__EXERCISE DIRECTIONS__
Reproduce the tail of the data exactly. It starts at the line containing "This screenshot has width=800, height=436." and runs to the last line.

__INFORMATION SUPPLIED__
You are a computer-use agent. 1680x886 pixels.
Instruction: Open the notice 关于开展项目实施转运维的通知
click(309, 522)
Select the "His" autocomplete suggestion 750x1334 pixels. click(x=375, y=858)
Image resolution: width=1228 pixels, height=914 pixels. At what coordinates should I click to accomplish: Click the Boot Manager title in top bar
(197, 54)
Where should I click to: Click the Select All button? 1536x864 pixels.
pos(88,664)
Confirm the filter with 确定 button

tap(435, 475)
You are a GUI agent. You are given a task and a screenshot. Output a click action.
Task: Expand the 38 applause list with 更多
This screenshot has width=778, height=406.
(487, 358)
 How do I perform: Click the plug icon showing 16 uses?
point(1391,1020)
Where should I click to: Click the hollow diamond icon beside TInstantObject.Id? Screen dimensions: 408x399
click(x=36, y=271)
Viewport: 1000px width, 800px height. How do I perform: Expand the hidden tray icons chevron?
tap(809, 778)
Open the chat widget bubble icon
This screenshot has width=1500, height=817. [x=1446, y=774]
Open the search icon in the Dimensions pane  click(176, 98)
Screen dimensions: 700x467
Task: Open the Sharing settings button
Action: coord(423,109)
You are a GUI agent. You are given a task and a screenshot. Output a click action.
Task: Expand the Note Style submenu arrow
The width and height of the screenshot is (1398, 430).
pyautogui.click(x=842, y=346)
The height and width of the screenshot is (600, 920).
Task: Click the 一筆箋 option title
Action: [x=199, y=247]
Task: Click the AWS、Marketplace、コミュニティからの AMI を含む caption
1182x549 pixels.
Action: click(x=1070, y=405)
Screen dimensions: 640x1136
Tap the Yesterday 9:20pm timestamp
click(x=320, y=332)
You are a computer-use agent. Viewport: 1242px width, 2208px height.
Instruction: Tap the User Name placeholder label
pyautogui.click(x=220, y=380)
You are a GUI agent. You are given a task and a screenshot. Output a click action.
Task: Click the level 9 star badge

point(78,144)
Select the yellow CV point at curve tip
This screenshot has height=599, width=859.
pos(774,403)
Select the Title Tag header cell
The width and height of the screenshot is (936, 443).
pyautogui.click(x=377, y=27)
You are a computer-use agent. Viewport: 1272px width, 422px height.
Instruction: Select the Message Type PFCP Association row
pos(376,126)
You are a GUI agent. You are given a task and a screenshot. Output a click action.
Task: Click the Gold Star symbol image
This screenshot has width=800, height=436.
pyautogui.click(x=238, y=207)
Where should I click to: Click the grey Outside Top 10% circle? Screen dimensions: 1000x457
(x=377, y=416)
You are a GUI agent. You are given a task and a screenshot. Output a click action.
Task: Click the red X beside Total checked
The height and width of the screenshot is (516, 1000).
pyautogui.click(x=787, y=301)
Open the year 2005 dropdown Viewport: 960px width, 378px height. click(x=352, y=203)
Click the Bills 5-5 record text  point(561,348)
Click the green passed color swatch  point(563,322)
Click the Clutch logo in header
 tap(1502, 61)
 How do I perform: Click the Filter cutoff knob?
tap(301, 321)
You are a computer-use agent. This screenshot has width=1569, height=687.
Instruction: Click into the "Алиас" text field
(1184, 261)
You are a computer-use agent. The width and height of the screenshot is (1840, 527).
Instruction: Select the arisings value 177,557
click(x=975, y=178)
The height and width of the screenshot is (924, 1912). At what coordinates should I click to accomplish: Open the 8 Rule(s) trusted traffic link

__REPLY__
This screenshot has width=800, height=436.
pyautogui.click(x=238, y=207)
Where should I click to: Click the grey Outside Top 10% circle? Screen dimensions: 1000x457
(x=377, y=416)
You are a GUI agent. You are given a task and a screenshot. Output a click action.
Task: Click the red X beside Total checked
The height and width of the screenshot is (516, 1000).
pyautogui.click(x=787, y=301)
Open the year 2005 dropdown Viewport: 960px width, 378px height. click(x=352, y=203)
Click the Bills 5-5 record text  point(561,348)
Click the green passed color swatch  point(563,322)
Click the Clutch logo in header
 tap(1502, 61)
 How do I perform: Click the Filter cutoff knob?
tap(301, 321)
You are a computer-use agent. This screenshot has width=1569, height=687.
Instruction: Click into the "Алиас" text field
(1184, 261)
You are a computer-use agent. The width and height of the screenshot is (1840, 527).
Instruction: Select the arisings value 177,557
click(x=975, y=178)
The height and width of the screenshot is (924, 1912). At what coordinates should I click to accomplish: Open the 8 Rule(s) trusted traffic link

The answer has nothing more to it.